In this post, I’m going to answer a seemingly simple question: Why do neither Debian or Fedora have a well defined and reliable process to rebuild everything from source?
I’m often surprised by how many people I encounter in the FOSS world, even experienced developers, that are either intimidated by the idea of building “everything” from source, or think it’s crazy, or just not worth it. Let’s just assume for the purposes of this discussion that rebuilding from source is valuable. I mean, after all it’s Free Software, not Free Binaries Wrapped With Some Metadata.

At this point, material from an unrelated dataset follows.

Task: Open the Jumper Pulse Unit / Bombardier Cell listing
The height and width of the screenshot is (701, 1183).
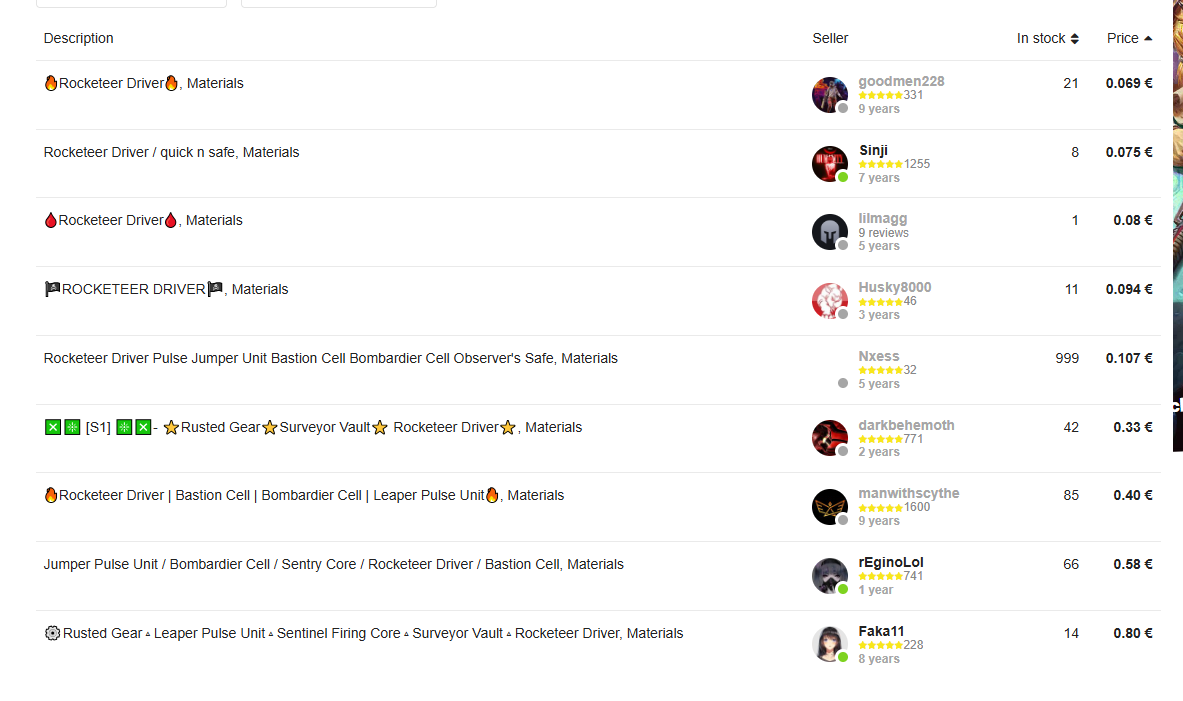Action: (x=333, y=564)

First, let me define “everything”: the goal here is to construct a basic Linux-based system, bootable in qemu, and you can log in as root. A perfect example of our goal here is to build the source code that comprises JS/Linux. That means the kernel, bash, glibc, gcc, etc. If you read the tech notes, you’ll see it’s built using Buildroot.
The first thing to observe here is not only do multiple projects to accomplish this goal exist, they do so with a high degree of reliably, and solve real-world needs. For example, the Yocto project’s “core-image-minimal” target gets you basically this same thing, and you just run bitbake core-image-minimal, and everything else is done for you. Likewise, a quick read of the Buildroot manual will show you just how little needs configuration or manual intervention.

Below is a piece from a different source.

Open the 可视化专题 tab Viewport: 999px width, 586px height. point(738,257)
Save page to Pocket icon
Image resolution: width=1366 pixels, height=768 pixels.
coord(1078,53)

The second thing to note about these systems like Buildroot, Yocto, Baserock and others – they are not (by default), self hosting. The host and target systems need not be the same. For example, you can use Yocto to build “core-image-minimal” from a Red Hat Enterprise Linux 6 system, an Ubuntu 12.04 system, and a variety of others. In fact, you can even do full cross builds from x86_64 to ARM. Now, interestingly Yocto can generate self-hosting systems, but it’s not the default.

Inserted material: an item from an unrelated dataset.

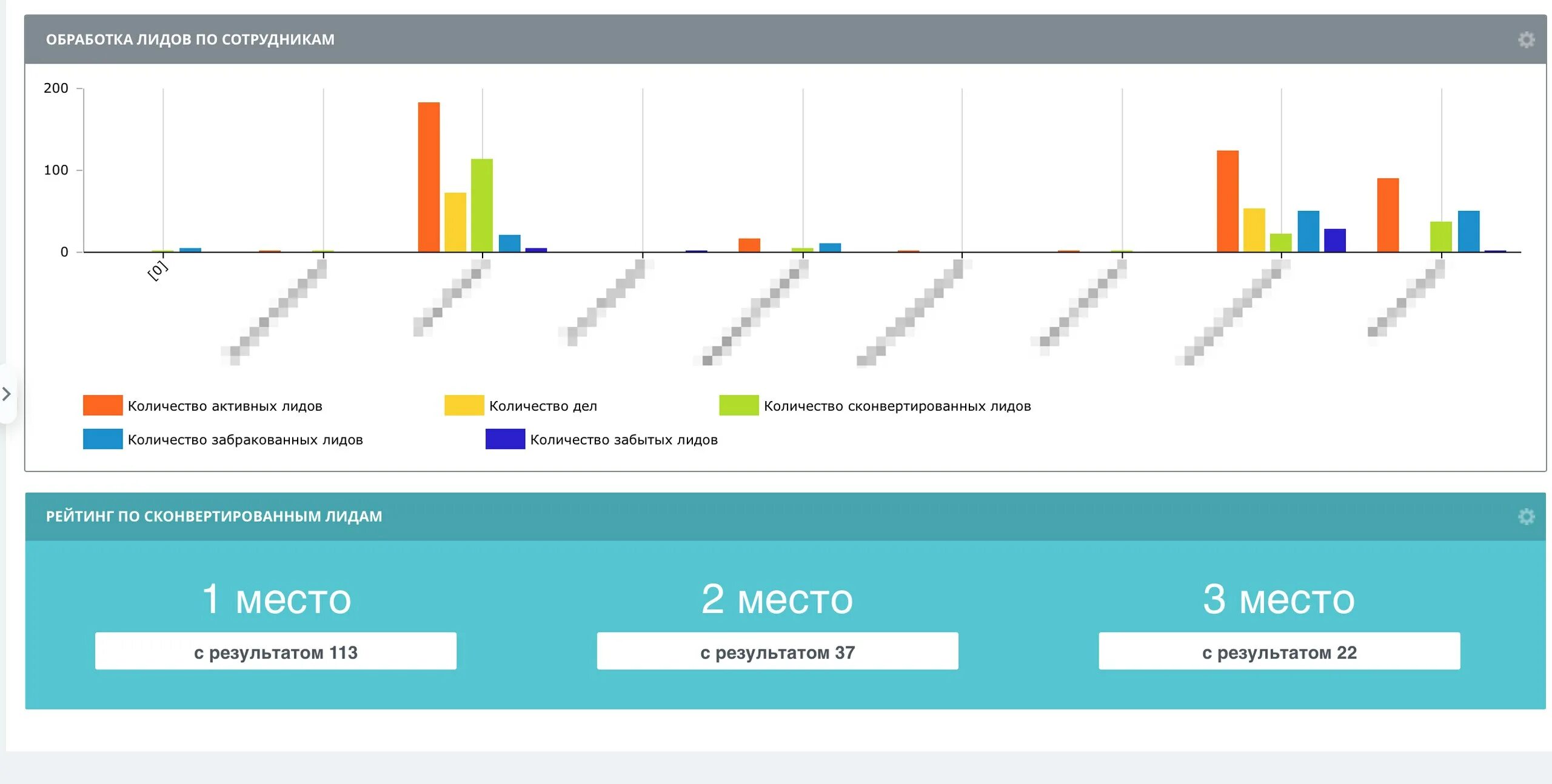The width and height of the screenshot is (1552, 784).
Task: Click 'Количество активных лидов' legend label
Action: 225,406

We’re getting closer to answering our original question. Let’s further observe that both Debian and Fedora are defined to be self hosting systems. Why is self hosting a problem? It’s because of circular build dependencies. The classic example of this is gcc, which is written in the C programming language. In order to build it, you need a C compiler already. The Yocto/Buildroot type build systems get out of this problem in a simple way – they assume you already have a functioning gcc on the host system.
But in Debian and Fedora, in order to build the gcc package, you need gcc already built as a package – the build system won’t accept just having a “gcc” binary in the $PATH. That’s how the build systems work because again, that’s how the projects are defined.
If you haven’t done this recently, grab a mirror you can hold in your hand, and go into your bathroom, and point the hand mirror at the wall mirror. You’ll get an infinite recursion. It’s really quite beautiful and fun to do, but since I’m sure many of you won’t, there’s a good picture here.
This infinite recursion resulting from self-hosting is the reason there isn’t one reliable command to rebuild all of Debian or Fedora from source.
One question you might have – would it make sense to have a well-defined process for bootstrapping a self-hosting system like Debian? Some of the developers think so, and the DebianBootstrap wiki page describes the thoughts so far. Personally though, I think it’s both too complex and too vague. A much simpler, and ultimately more reliable goal would be to ensure that version N of the system can be built by N-1. So Fedora 17 can be built on a Fedora 16 system, Debian Wheezy can be built from Squeeze, Red Hat Enterprise Linux 6 can be built from Red Hat Entrerprise Linux 5, etc. Eventually this is a goal I’d like to achieve for Red Hat Enterprise Linux at least. There’d be some cost to packages with circular build dependencies, but having a well defined, reliable process for building from source: priceless.